Q: I have a technical question for you; What rules do you use for shading your caricatures? I checked several of your examples and in many of them it is not clear to me where did you place your light source. It seems, for instance, that you imply primary and secondary sources… Moreover, do you have suggestions on where to place the light source for typical poses? In particular, with profile caricatures I have lots of problems…
A: I am not sure if you mean live caricatures or just caricatures in general, but both have the same answer: the light source is placed where it makes the most sense, but I am not very militant about it.

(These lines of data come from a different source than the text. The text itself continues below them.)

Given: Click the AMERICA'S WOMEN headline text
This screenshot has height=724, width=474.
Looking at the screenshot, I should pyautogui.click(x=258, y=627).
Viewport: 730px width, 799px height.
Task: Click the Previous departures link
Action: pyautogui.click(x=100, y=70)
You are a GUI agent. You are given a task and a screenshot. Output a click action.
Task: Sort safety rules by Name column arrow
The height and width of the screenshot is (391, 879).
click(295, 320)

In an illustration I will establish a basic light source that leads both to the best definition of the primary subjects and the creation of a believable and appropriate environment. Since any kind of light source and the shading that defines it will help create the illusion of mass with something you are drawing, it’s only important to find one that makes sense for the subject and scene, and stay consistent with it. Since most real life situations contain multiple light sources either via several different lights or the reflection of a single big light (i.e. the sun), there is plenty of room for fudging the exactness of the shading. To be honest, unless there is a very strong light source in a given illustration I will just keep a general one in mind for things like shadows on the ground and big shaded areas, and I am a lot less rigid when it comes to things like figures and smaller objects. I am sure lots of errors can be found in my illustrations in that regard… I am just not very anal about it. My thoughts are that unless your light source and shadows are so wildly inconsistent as to be noticeable and distracting, then they are not a problem. The one thing I need to keep in mind, and this is especially true when I combine several different caricatures from various photo references into one illustration, is to keep my light source consistent even if the photo references show me different shadow patterns. I may have to ignore the shadows in the reference photo and change them to fit my illustration’s light source.

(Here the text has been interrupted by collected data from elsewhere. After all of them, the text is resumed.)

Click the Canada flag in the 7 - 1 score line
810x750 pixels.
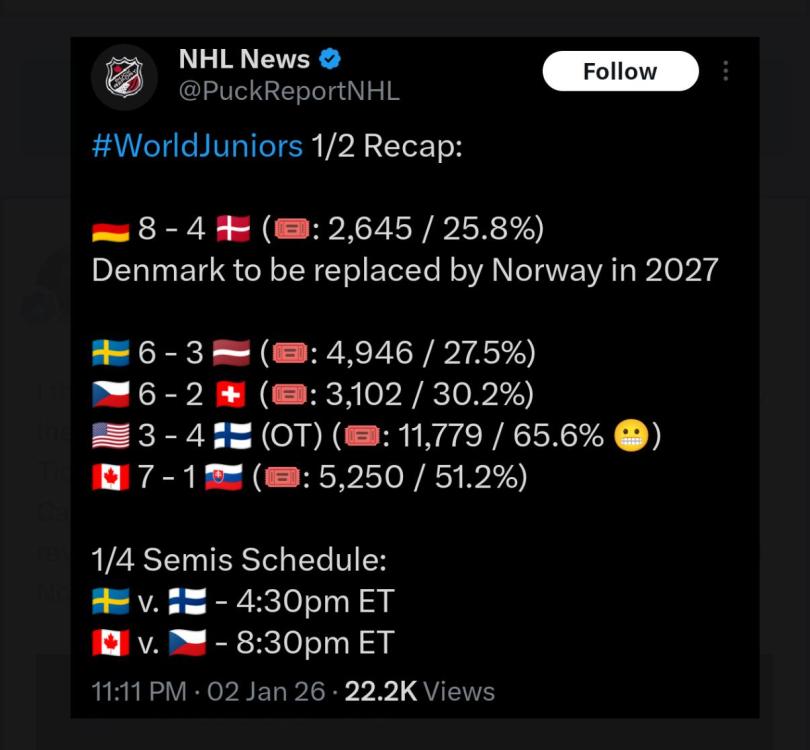click(110, 478)
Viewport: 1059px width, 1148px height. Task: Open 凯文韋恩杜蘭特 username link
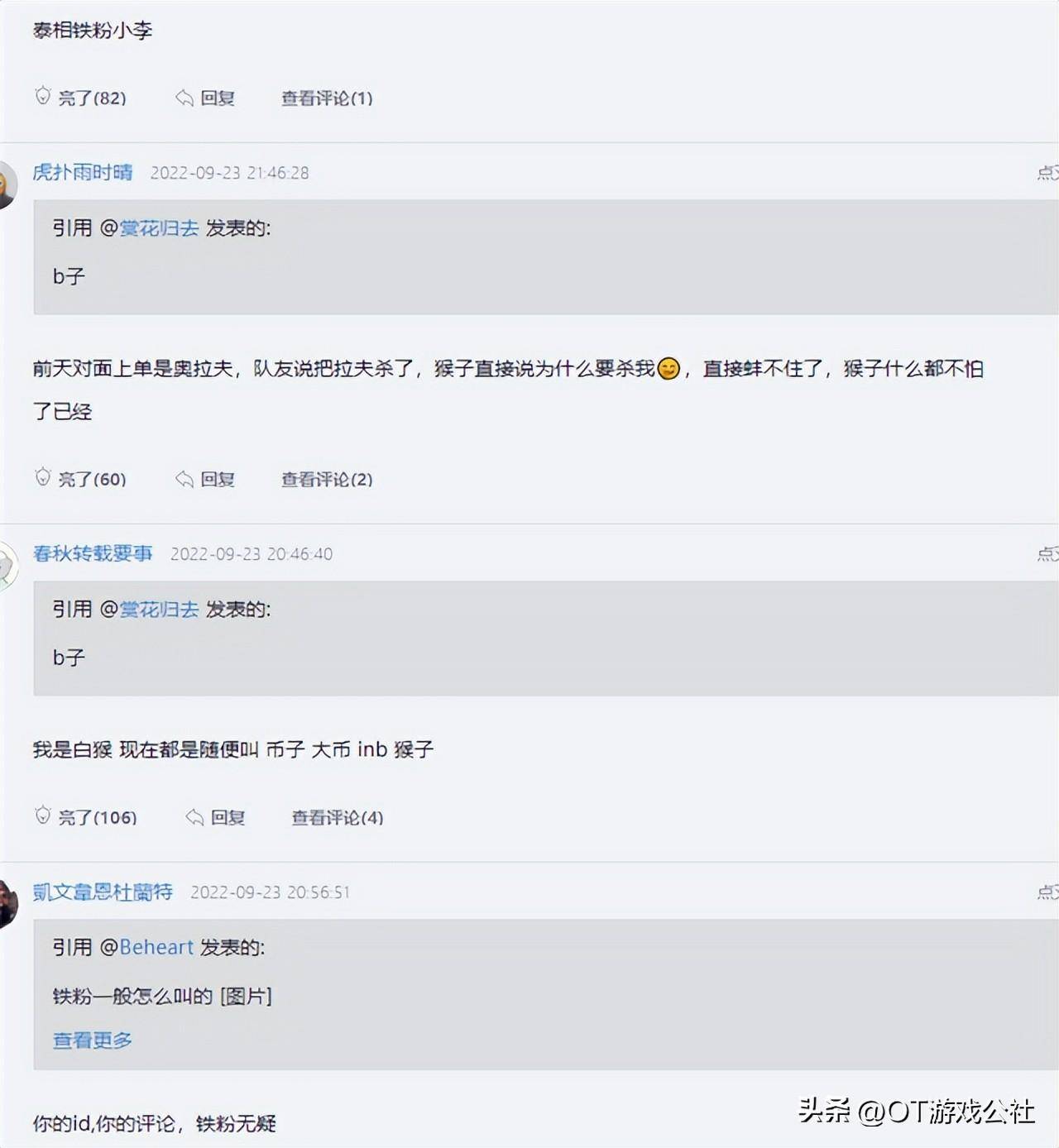tap(103, 892)
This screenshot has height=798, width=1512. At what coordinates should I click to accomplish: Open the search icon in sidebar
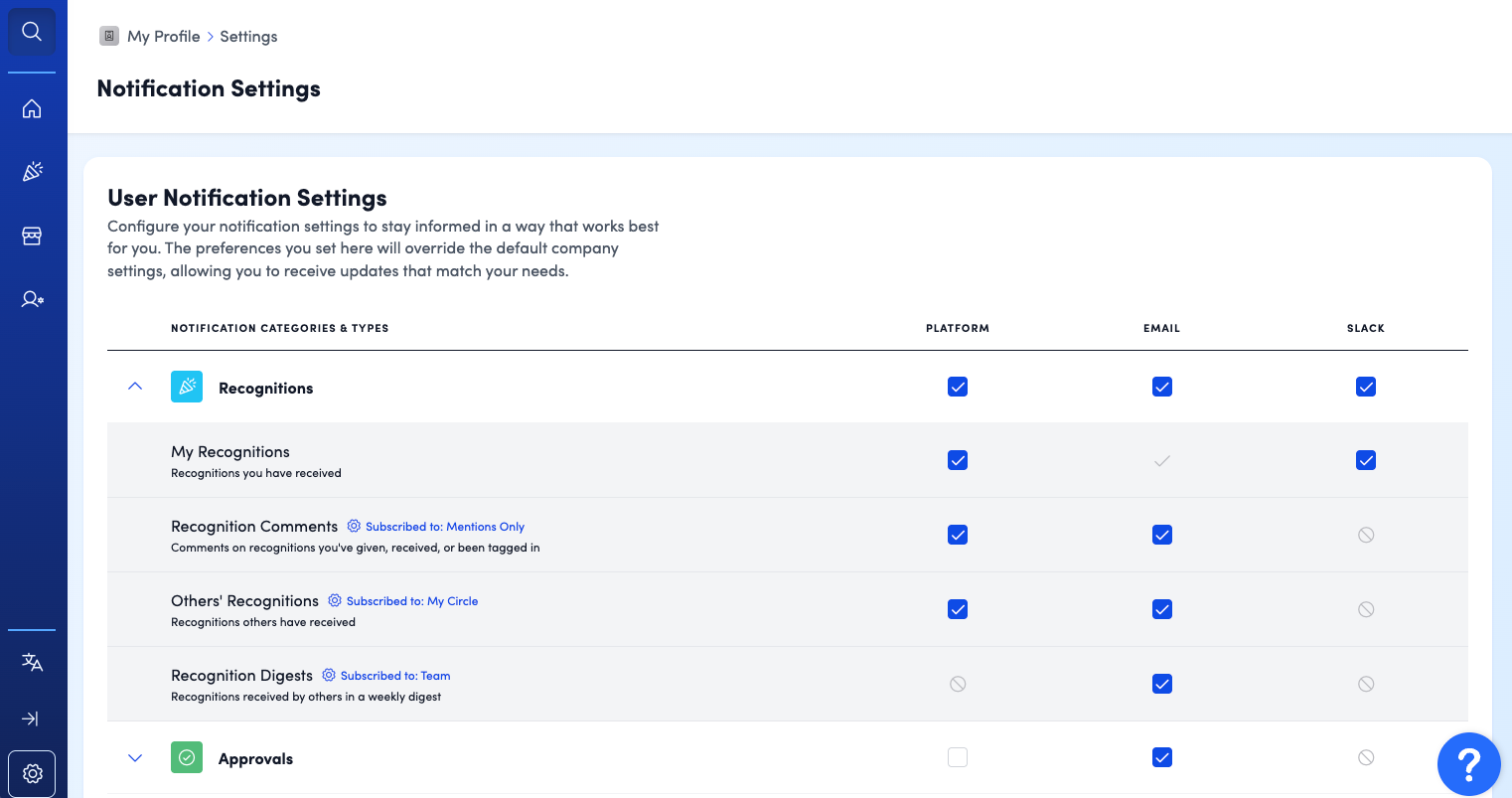(32, 32)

Of course, some illustrations call for a very specific and demanding light source to establish some important aspect of the image like the mood, time, atmosphere, etc. Then I am a lot more wary of the specifics. I don’t plot anything out, I just wing it but I imagine the scene in my head and how the light from that dominant source would play on the objects around it. I use simple rules like the darker the surroundings and the brighter the light the darker and more dense the shadows become.
This MAD splash called for a night scene and I added two distinct light sources,
The window and the clock, and lit the figures and room accordingly.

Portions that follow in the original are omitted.